The interplay between Native and non-Native, local and from away, young and old, rich and poor is at the heart of “The Lowering Days,” which takes its title from the newspaper started by one of the main characters, Falon, the matriarch of the Ames family. Her husband, boatbuilder Arnoux Ames, and her three sons, David, Link and Simon, comprise the rest of the family.
Though Brown’s own family isn’t at all like the Ames family, he did grow up in a family of storytellers — and that storytelling tradition among both Native and white families in Maine is something he’s inspired by as a writer.
“There is a real strong tradition of storytelling here in Maine, where ordinary things take on a kind of gravitas,” he said. “I think because Maine is a little cut off from the rest of the country, and because we are very dedicated to doing things our own way, it has forced us to be highly reflective about our lives. You build your own world.”

For Brown, that’s probably one of the reasons why he ended up becoming a writer. After attending Thomas College in Waterville, he went on to get a master’s degree in journalism at Columbia University, and later received a master’s in fine arts from the prestigious Iowa Writers’ Workshop.
In 2012, he returned to Maine to raise his daughter. He spent several years teaching high school English and college-level creative writing, and later working as a book editor, all the while writing short stories that have appeared in publications including Tin House, Alaska Quarterly Review, Shenandoah, Epoch and Narrative Magazine.
He began work in earnest on “The Lowering Days” around the same time he began volunteering for Wabanaki REACH, the organization that works to promote healing, reconciliation and understanding between Wabanaki and non-Native people in Maine.

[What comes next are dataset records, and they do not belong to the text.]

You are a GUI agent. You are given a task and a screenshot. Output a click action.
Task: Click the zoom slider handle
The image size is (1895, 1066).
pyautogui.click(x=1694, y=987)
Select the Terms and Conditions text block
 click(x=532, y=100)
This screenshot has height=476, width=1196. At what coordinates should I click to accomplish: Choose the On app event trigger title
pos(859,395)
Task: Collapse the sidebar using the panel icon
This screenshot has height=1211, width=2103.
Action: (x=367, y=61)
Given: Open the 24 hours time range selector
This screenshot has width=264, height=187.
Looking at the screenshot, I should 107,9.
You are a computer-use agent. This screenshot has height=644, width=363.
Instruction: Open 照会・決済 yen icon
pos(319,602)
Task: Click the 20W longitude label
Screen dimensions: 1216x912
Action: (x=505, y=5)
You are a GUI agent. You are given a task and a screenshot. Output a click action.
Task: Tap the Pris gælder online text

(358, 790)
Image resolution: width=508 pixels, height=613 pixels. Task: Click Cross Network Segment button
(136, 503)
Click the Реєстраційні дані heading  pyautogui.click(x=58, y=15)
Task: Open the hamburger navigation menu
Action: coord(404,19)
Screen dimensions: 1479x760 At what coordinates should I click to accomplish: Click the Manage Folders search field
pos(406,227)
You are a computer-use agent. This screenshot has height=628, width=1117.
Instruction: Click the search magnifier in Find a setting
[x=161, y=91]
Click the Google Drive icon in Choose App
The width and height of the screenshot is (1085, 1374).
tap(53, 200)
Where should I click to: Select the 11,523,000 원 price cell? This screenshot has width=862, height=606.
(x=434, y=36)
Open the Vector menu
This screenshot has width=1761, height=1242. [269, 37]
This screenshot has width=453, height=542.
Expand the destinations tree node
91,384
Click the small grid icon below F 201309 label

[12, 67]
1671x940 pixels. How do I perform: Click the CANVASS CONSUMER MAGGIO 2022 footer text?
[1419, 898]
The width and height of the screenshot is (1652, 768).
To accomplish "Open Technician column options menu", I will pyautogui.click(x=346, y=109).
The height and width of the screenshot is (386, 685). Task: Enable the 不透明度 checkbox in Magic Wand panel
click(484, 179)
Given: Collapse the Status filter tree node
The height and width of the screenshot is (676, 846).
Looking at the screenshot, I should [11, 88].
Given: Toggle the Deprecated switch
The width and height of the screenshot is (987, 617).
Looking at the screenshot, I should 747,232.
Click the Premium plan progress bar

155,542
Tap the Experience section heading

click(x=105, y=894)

The book deals with many of the topics REACH deals with every day in the real world.
“I tried to put in a lot of care to make sure I wrote a book that included the full cultural scope of the region, and not a whitewashed version of it,” Brown said. “This land was someone else’s land before my family or any other white person’s family arrived, and it was very, very important to capture that in the book.”
“The Lowering Days” will be available on March 2, wherever books are sold. Brown will appear at several digital events in Maine next month, including a Zoom talk with The Briar Patch in Bangor on March 2, a Zoom talk with Maine author Kerri Arsenault with Print: A Bookstore in Portland on March 9, a digital conversation at the Portland Public Library with artist Jason Brown on March 17, and a digital conversation with author Richard Russo on March 23 at Left Bank Books in Belfast.